Sometimes, a Kubernetes pod might look perfectly healthy from the outside, in the sense that it’s running normally. But inside, the pod’s containers could be failing, and you wouldn’t know it unless you ran a check to verify whether the pod’s containers were operating as expected.

This is where liveness probes come in. As their name implies, liveness probes let you determine whether a container is “alive” – or more specifically, whether the application that the container hosts is working the way it’s supposed to.

By providing visibility into what’s actually happening inside a pod, probes play an important role in Kubernetes monitoring and observability. To help you make the most of this type of Kubernetes liveness check, this article explains how they work, the different types of liveness probes, common probe issues, and best practices for working with Kubernetes liveness checks.

What is a Kubernetes liveness probe?

In Kubernetes, a liveness probe is an action that checks whether a container is up and running normally. Kubelet (the part of Kubernetes that manages containers on each node) uses liveness probes to determine whether it needs to restart any containers.

§ **EXERCISE GOAL**: Translate this sentence from the text on Kubernetes liveness probes into Spanish: "In Kubernetes, a liveness probe is an action that checks whether a container is up and running normally."

§ **EXCERPTED DATA**:
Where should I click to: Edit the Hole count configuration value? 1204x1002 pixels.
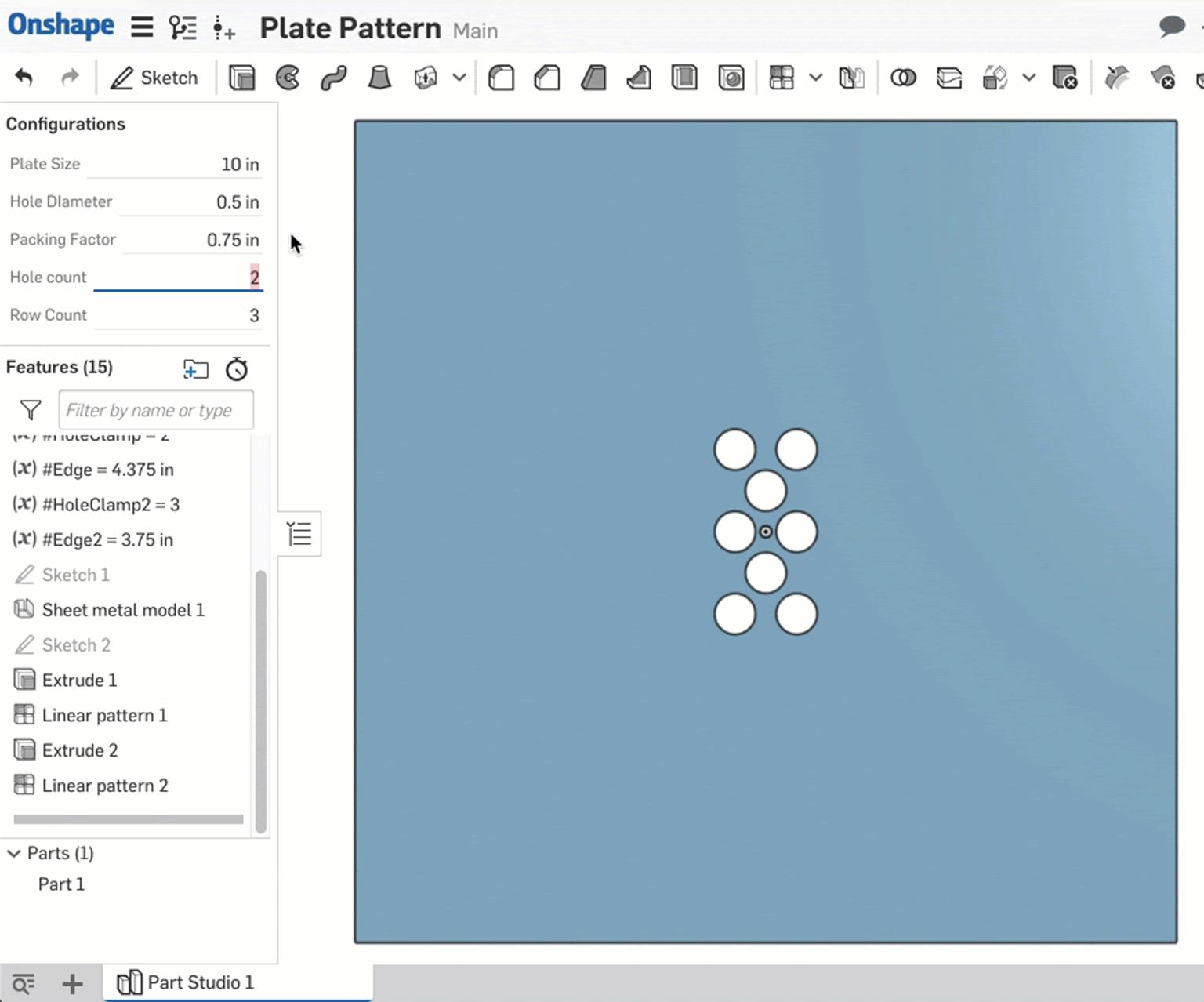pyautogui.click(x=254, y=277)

...

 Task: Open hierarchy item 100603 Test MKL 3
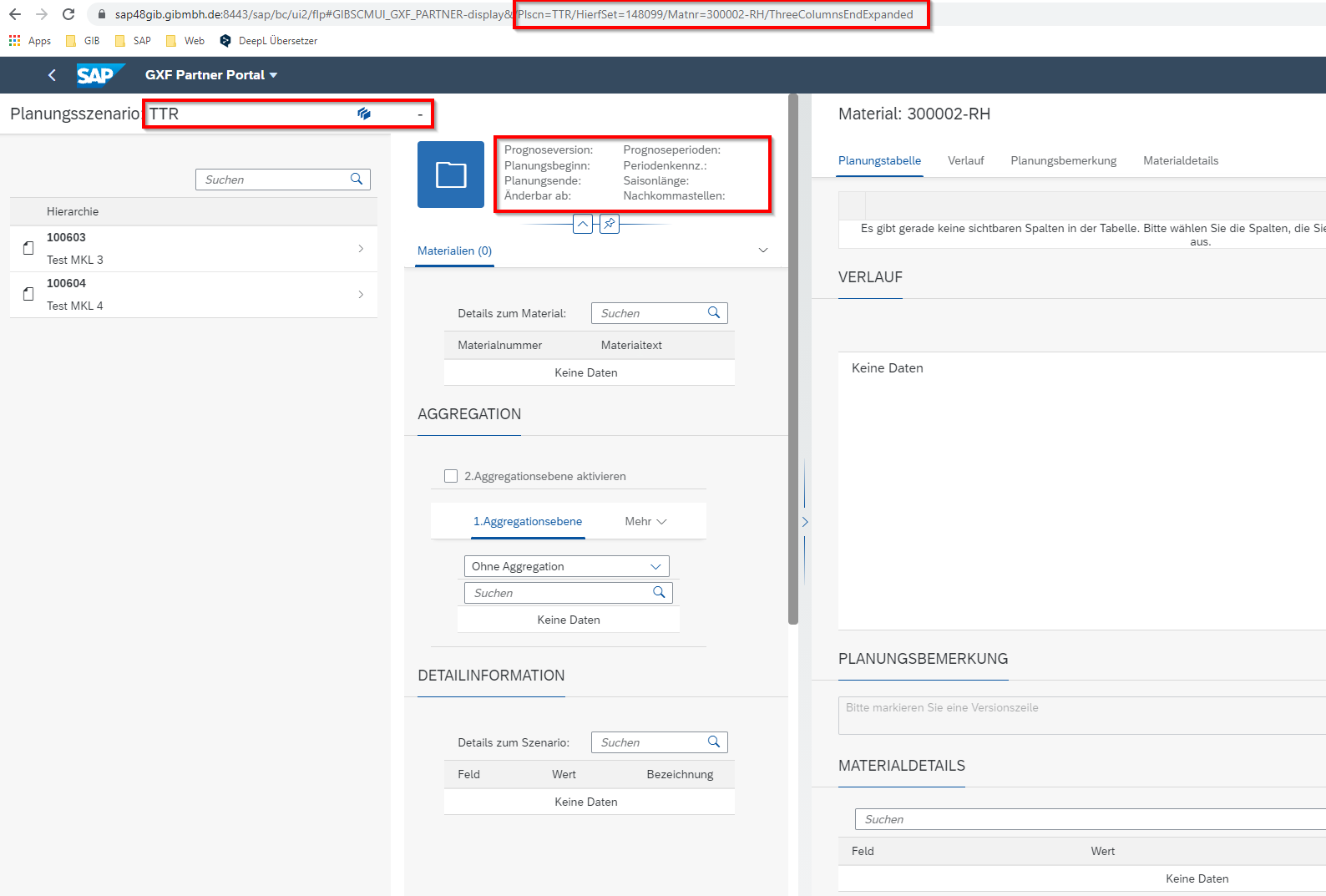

§ **OUTPUT BELOW**: En Kubernetes, una sonda de actividad es una acción que comprueba si un contenedor está en marcha y funcionando con normalidad.